What is expected ::
Write the listing below again, word for word.
..............................
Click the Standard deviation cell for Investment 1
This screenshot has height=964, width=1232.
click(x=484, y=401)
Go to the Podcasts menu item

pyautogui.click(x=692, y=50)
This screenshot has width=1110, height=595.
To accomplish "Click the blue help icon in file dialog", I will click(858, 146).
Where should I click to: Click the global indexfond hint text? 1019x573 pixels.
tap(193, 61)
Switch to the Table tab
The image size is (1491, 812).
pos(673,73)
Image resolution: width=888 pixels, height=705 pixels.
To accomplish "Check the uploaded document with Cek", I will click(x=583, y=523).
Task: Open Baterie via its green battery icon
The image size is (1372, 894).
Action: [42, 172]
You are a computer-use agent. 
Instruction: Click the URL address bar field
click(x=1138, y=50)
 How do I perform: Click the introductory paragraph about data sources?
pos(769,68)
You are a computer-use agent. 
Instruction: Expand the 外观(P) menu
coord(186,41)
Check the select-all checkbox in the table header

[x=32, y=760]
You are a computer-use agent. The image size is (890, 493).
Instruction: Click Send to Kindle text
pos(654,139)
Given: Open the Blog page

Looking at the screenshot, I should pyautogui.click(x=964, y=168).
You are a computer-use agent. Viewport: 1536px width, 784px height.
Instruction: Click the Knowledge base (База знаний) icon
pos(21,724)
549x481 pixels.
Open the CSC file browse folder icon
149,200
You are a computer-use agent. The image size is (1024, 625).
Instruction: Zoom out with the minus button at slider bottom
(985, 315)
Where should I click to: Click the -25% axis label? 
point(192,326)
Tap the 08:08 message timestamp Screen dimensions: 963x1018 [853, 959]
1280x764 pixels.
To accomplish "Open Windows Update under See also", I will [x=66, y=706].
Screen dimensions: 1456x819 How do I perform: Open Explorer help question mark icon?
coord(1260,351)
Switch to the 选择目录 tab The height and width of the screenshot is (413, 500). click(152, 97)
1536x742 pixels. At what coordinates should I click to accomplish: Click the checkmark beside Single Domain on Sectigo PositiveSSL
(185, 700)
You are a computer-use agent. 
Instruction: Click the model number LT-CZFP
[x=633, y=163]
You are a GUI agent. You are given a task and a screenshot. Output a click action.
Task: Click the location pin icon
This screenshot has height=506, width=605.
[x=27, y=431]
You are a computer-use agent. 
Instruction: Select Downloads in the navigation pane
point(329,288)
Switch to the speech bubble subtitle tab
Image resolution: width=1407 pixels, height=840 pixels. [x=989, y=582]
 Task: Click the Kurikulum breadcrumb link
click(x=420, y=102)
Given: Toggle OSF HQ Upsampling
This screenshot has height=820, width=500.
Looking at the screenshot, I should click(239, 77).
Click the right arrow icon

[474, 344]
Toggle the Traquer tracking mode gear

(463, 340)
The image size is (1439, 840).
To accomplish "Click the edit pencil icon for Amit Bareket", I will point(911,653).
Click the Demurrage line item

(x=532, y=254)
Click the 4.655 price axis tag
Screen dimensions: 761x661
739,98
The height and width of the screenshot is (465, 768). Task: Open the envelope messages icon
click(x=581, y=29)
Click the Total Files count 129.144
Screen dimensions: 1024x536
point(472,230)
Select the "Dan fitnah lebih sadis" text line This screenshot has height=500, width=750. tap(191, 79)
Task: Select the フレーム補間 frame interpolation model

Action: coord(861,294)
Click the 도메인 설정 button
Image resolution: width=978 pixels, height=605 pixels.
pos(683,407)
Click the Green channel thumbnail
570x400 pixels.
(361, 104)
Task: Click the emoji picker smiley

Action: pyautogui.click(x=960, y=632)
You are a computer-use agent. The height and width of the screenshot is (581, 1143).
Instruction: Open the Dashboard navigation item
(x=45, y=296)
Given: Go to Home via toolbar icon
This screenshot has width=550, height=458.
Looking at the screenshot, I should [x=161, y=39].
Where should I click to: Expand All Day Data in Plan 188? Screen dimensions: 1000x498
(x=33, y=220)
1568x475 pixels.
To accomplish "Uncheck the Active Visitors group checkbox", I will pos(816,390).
..............................
Exercise result ::
Click the Standard deviation cell for Investment 1
This screenshot has height=964, width=1232.
click(x=484, y=401)
Go to the Podcasts menu item

pyautogui.click(x=692, y=50)
This screenshot has width=1110, height=595.
To accomplish "Click the blue help icon in file dialog", I will click(858, 146).
Where should I click to: Click the global indexfond hint text? 1019x573 pixels.
tap(193, 61)
Switch to the Table tab
The image size is (1491, 812).
pos(673,73)
Image resolution: width=888 pixels, height=705 pixels.
To accomplish "Check the uploaded document with Cek", I will click(x=583, y=523).
Task: Open Baterie via its green battery icon
The image size is (1372, 894).
Action: [42, 172]
You are a computer-use agent. 
Instruction: Click the URL address bar field
click(x=1138, y=50)
 How do I perform: Click the introductory paragraph about data sources?
pos(769,68)
You are a computer-use agent. 
Instruction: Expand the 外观(P) menu
coord(186,41)
Check the select-all checkbox in the table header

[x=32, y=760]
You are a computer-use agent. The image size is (890, 493).
Instruction: Click Send to Kindle text
pos(654,139)
Given: Open the Blog page

Looking at the screenshot, I should pyautogui.click(x=964, y=168).
You are a computer-use agent. Viewport: 1536px width, 784px height.
Instruction: Click the Knowledge base (База знаний) icon
pos(21,724)
549x481 pixels.
Open the CSC file browse folder icon
149,200
You are a computer-use agent. The image size is (1024, 625).
Instruction: Zoom out with the minus button at slider bottom
(985, 315)
Where should I click to: Click the -25% axis label? 
point(192,326)
Tap the 08:08 message timestamp Screen dimensions: 963x1018 [853, 959]
1280x764 pixels.
To accomplish "Open Windows Update under See also", I will [x=66, y=706].
Screen dimensions: 1456x819 How do I perform: Open Explorer help question mark icon?
coord(1260,351)
Switch to the 选择目录 tab The height and width of the screenshot is (413, 500). click(152, 97)
1536x742 pixels. At what coordinates should I click to accomplish: Click the checkmark beside Single Domain on Sectigo PositiveSSL
(185, 700)
You are a computer-use agent. 
Instruction: Click the model number LT-CZFP
[x=633, y=163]
You are a GUI agent. You are given a task and a screenshot. Output a click action.
Task: Click the location pin icon
This screenshot has height=506, width=605.
[x=27, y=431]
You are a computer-use agent. 
Instruction: Select Downloads in the navigation pane
point(329,288)
Switch to the speech bubble subtitle tab
Image resolution: width=1407 pixels, height=840 pixels. [x=989, y=582]
 Task: Click the Kurikulum breadcrumb link
click(x=420, y=102)
Given: Toggle OSF HQ Upsampling
This screenshot has height=820, width=500.
Looking at the screenshot, I should click(239, 77).
Click the right arrow icon

[474, 344]
Toggle the Traquer tracking mode gear

(463, 340)
The image size is (1439, 840).
To accomplish "Click the edit pencil icon for Amit Bareket", I will point(911,653).
Click the Demurrage line item

(x=532, y=254)
Click the 4.655 price axis tag
Screen dimensions: 761x661
739,98
The height and width of the screenshot is (465, 768). Task: Open the envelope messages icon
click(x=581, y=29)
Click the Total Files count 129.144
Screen dimensions: 1024x536
point(472,230)
Select the "Dan fitnah lebih sadis" text line This screenshot has height=500, width=750. tap(191, 79)
Task: Select the フレーム補間 frame interpolation model

Action: coord(861,294)
Click the 도메인 설정 button
Image resolution: width=978 pixels, height=605 pixels.
pos(683,407)
Click the Green channel thumbnail
570x400 pixels.
(361, 104)
Task: Click the emoji picker smiley

Action: pyautogui.click(x=960, y=632)
You are a computer-use agent. The height and width of the screenshot is (581, 1143).
Instruction: Open the Dashboard navigation item
(x=45, y=296)
Given: Go to Home via toolbar icon
This screenshot has width=550, height=458.
Looking at the screenshot, I should [x=161, y=39].
Where should I click to: Expand All Day Data in Plan 188? Screen dimensions: 1000x498
(x=33, y=220)
1568x475 pixels.
To accomplish "Uncheck the Active Visitors group checkbox", I will pos(816,390).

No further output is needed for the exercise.